In his book, A Thomas Jefferson Education, Oliver DeMille writes, “Almost everyone agrees modern American education needs to be improved, but almost nobody agrees on what the ‘fixes’ should be or how they should be implemented.” He goes on to include a list of diverse problems that plague our education system including low test scores, illiteracy, violence, racial tension, moral ambiguity, children raising children, parental non-involvement or neglect, oppressive regulation of teachers, the large divide between schools in affluent areas and those in poverty, art and music programs that are cut due to lack of funding, and teaching being at the bottom of the professional pay scale. I’m sure this list could go on and on.
DeMille believes our education will never be fixed. In fact, he states, “It doesn’t need to be fixed. Any effort to ‘fix education’ will fail…” Why? Because our education problems are rooted in the misconception about education and educators. We have bought into the myth that it is possible for one human being to educate another. But the truth is, only the student can fix education. DeMille explains, “The more popular options – increased funding, bigger schools, vouchers, the proliferation of private or charter schools, more homeschooling, a new initiative by a U.S. President, tougher mandates by Congress – will not and cannot fix education. They may improve it, perhaps even significantly, but only to the extent that individual students determine to educate themselves and follow through.”
So what’s the solution? We need to shift gears and make teaching, not education, our focus. “Great teaching inspires students to educate themselves. Great teaching will solve our educational problems – in public, private, and home schools, and at the pre-school, primary, secondary, university, and even corporate training and professional levels. Find a great teacher, in any of these settings, and you will find a group of students diligently, enthusiastically and effectively educating themselves.” When students experience great teachers, they become excited about learning.

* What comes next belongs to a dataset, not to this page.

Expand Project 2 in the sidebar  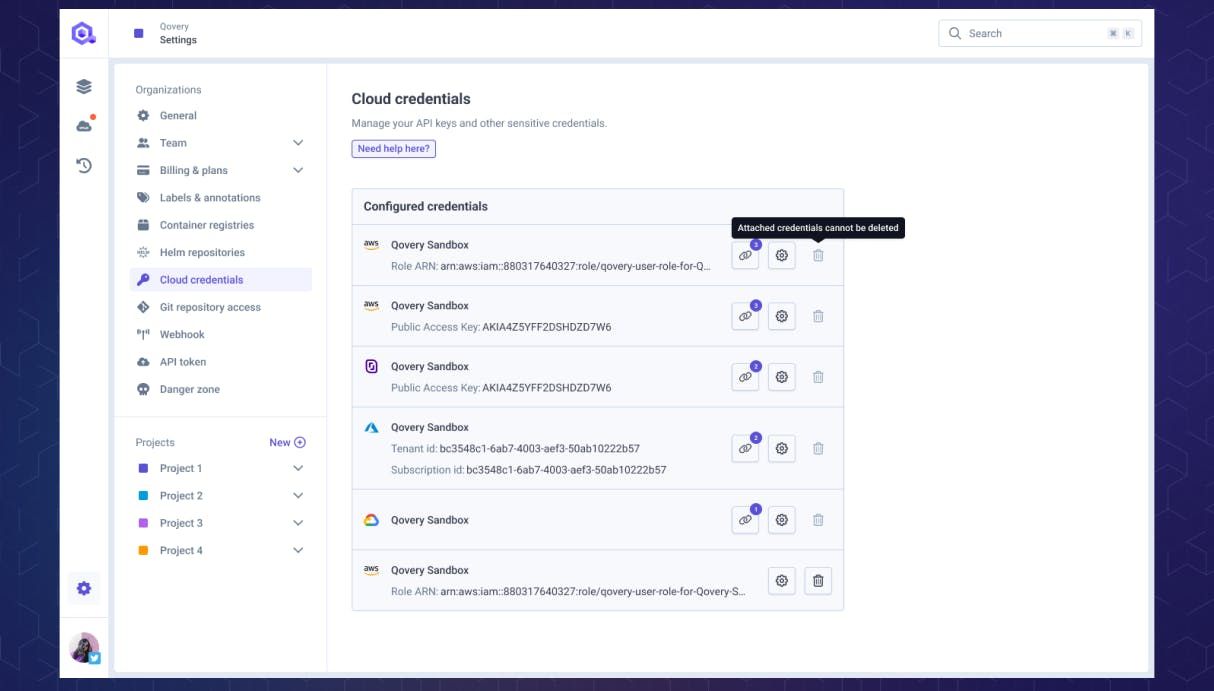click(297, 495)
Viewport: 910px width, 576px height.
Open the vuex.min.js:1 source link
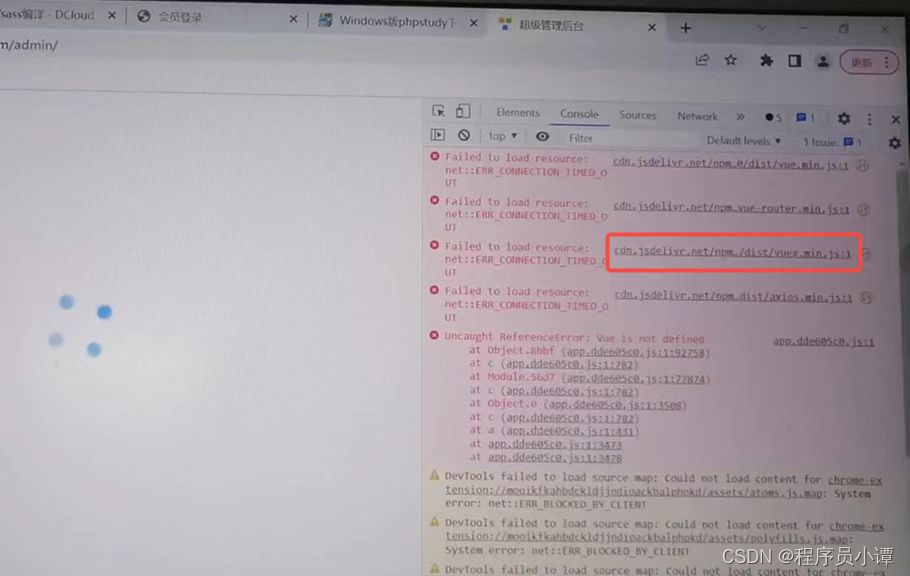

Where do we find these great teachers who faithfully spur students to own their education? In mentors and in the classics. Washington.edu describes the role of a mentor as providing guidance, motivation, emotional support and role modeling. A mentor will inspire as they share their knowledge and attention. According to Meriam Webster, classic serves as a standard of excellence. Students are exposed to excellence in literature, art, music and other media when they experience the great works of Shakespeare, Picasso, and Mozart. Students who spend time with the likes of Plato, Jefferson, and Gandhi as well as an involved, encouraging parent or mentor are “almost guaranteed a superb education.”
In A Thomas Jefferson Education, DeMille shares, “A generation of students have, like Shakespeare’s Ophelia, turned education over to others: ‘I do not know, my lord, what I should think,’ and a generation of so-called educators have responded like Polonius: ‘I’ll teach you: think yourself a baby…’ In this environment, ‘teach me’ has become to mean entertain me,’ ‘tell me what to think and I’ll parrot it back to you,’ or ‘hand it to me on a silver platter’ But none of these are teaching – or learning.”
How do we begin to correct the current status quo? I believe it starts with us parents. We need to learn ourselves and then empower teachers with resources and support. Unfortunately, neither public nor private teachers are in a position to enact change. And I don’t foresee legislatures or school boards jumping to implement the classics or mentor model into our school systems. Parents need to lay the first stone. I believe DeMille sums it up best. “…all types of education will change if parents lead the charge. The resultant educational renaissance will empower and reward great teachers, and their children and students will be the only true educators that exist – self-educators.”